В храм и к храму несли всё, кто что мог. Из глубины памяти встаёт картина: на «цвинтари» (околохрамовая территория) высится огромная куча всего – одежда, обувь, мешки и сумки с разным зерном, картофелем и овощами, куски самотканого полотна и «рядна» (самодельные покрывала), ковры, постельные принадлежности, буханки хлеба своей выпечки, коровье масло, «повисма» льна, охапки овечьей шерсти – всего не перечислить. Погорельцы ведь потеряли всё.
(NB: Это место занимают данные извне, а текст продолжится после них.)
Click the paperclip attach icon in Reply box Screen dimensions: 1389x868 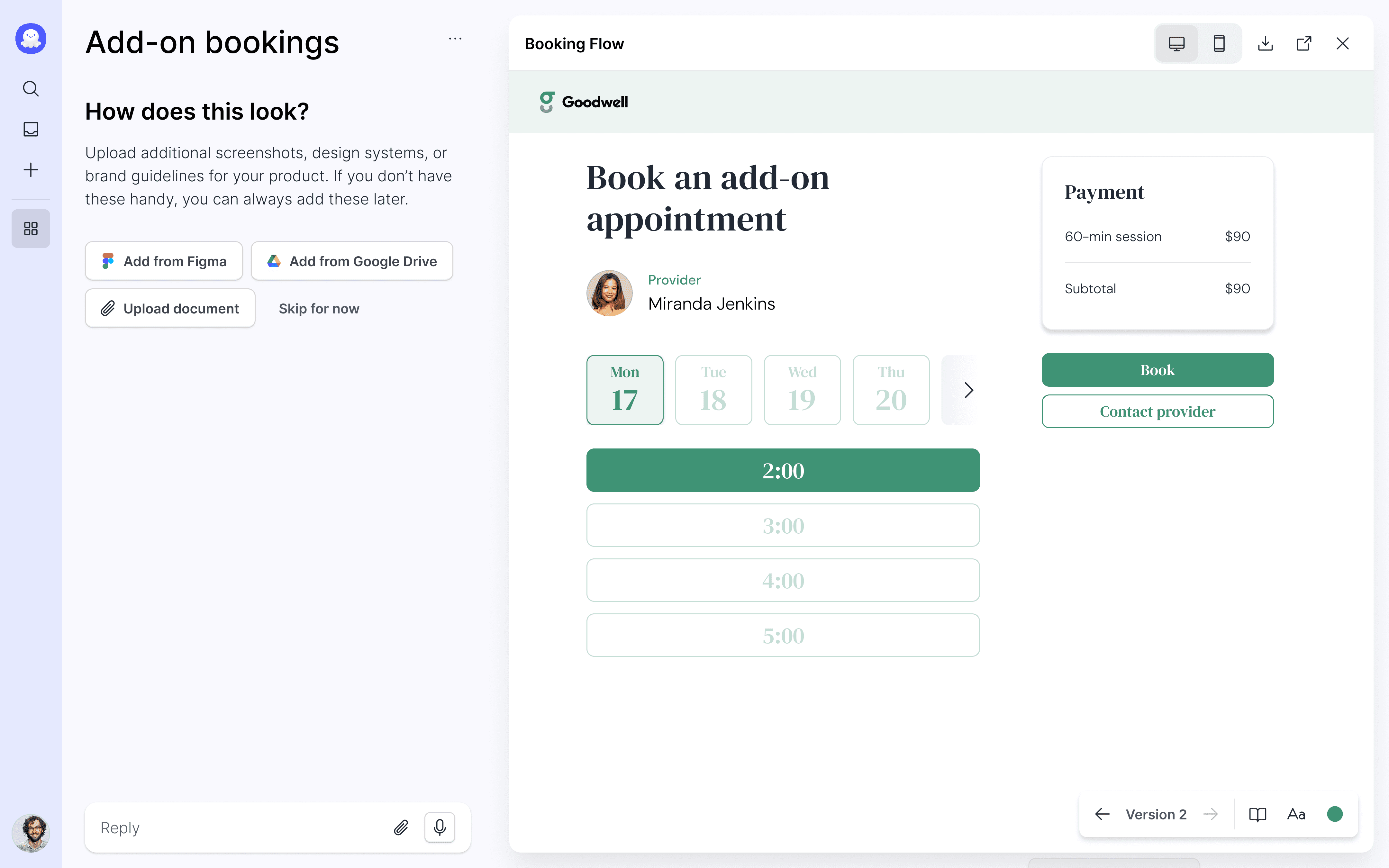click(x=401, y=827)
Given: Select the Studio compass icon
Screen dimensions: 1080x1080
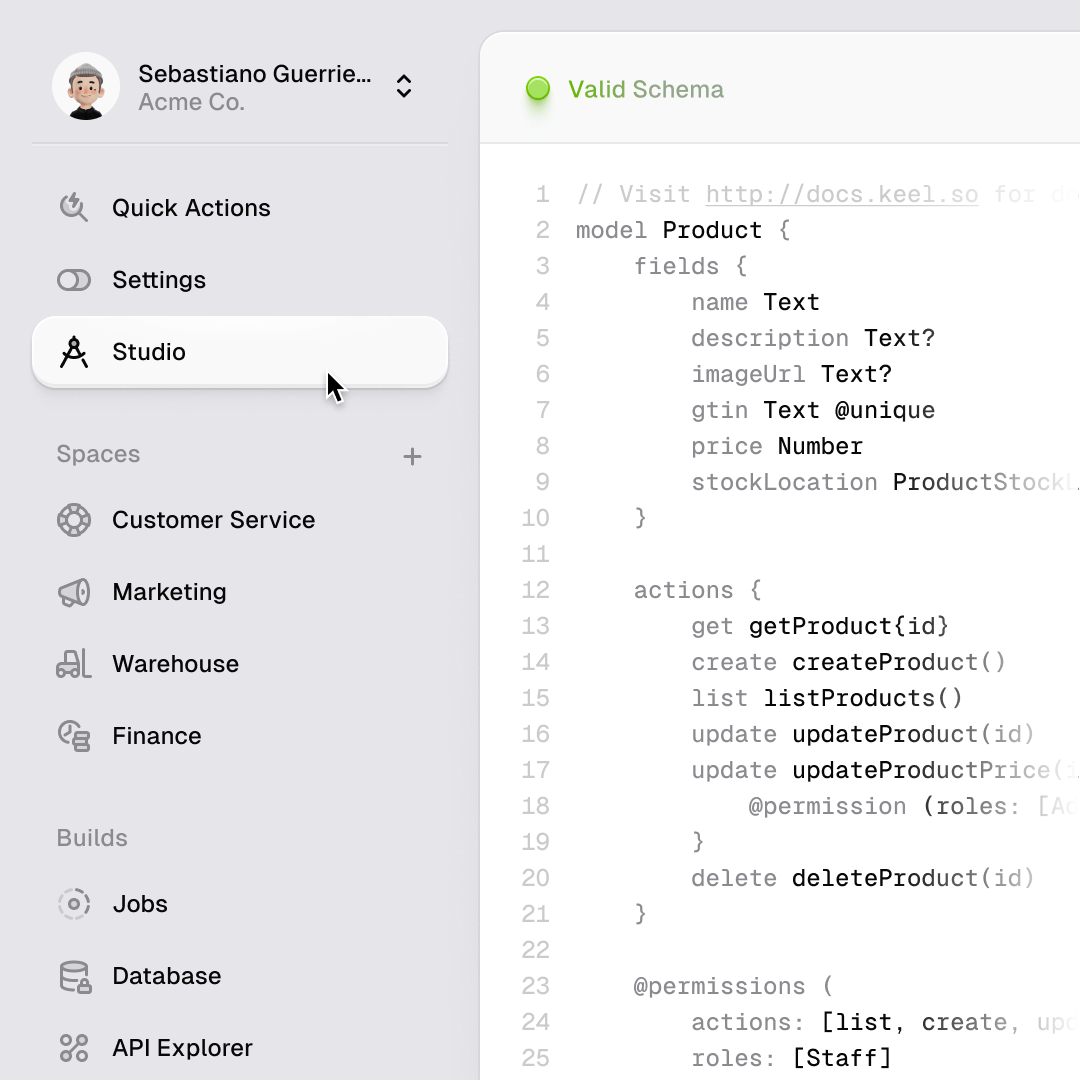Looking at the screenshot, I should pyautogui.click(x=74, y=352).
Возле этой кучи собралась огромная толпа народа – и жертвователи, и погорельцы. Здесь же стоит отец, насколько помню в епитрахили. К нему подходят пострадавшие и под его руководством подбирают себе хоть что-то из необходимого.
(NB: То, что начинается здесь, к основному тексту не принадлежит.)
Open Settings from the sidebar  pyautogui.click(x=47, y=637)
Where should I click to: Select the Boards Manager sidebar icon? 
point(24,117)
За этой бедой вскоре последовала другая. Мало насильно согнанного колхозного рабства и работы за пустые «палочки» – трудодни, власти объявили о «добровольной» вербовке в Карелофинск – на лесоповал. Работоспособных мужчин в прямом смысле ловили, запихивали в машины и увозили. Люди разбегались, кто куда мог.
Перед моими глазами встаёт картина, а в ушах слышатся звуки выстрелов – это идет «добровольная» вербовка. Обречённые на карелофинскую каторгу отцы семейства, сыновья бросились прятаться на болото в густой лозняк. Вербовщики (а это, в основном, милиционеры) бегут за ними. В лозняке слышатся выстрелы. Это для острастки, чтобы нагнать больше страха. На поражение всё же не стреляют. Переловив, кого смогли, и выполнив один из планов «строительства социализма в одной отдельно взятой стране», мучители уезжают и увозят с собою от осиротевших семей их кормильцев.
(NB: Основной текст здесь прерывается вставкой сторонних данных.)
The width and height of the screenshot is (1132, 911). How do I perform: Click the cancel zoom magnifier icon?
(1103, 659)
Государственные налоги на попа и Церковь – это история особая. Налоги определял райфинотдел. Поскольку духовенство жило с треб (доход от свечей, иконок, крестиков и т.д. был церковным), то для составления декларации о доходах к священнику приезжала группа представителей райфинотдела и самолично определяла денежный налог.
Кроме того, надо было сдавать ещё налог натурой: молоко, мясо, яйца, шерсть, шкуры и так далее. Все это в огромных количествах. Задача – ободрать «врага народа» до последнего. Никого не интересовало, откуда ты это будешь брать. Если выплачивал один побор, то чаще всего добавляли ещё.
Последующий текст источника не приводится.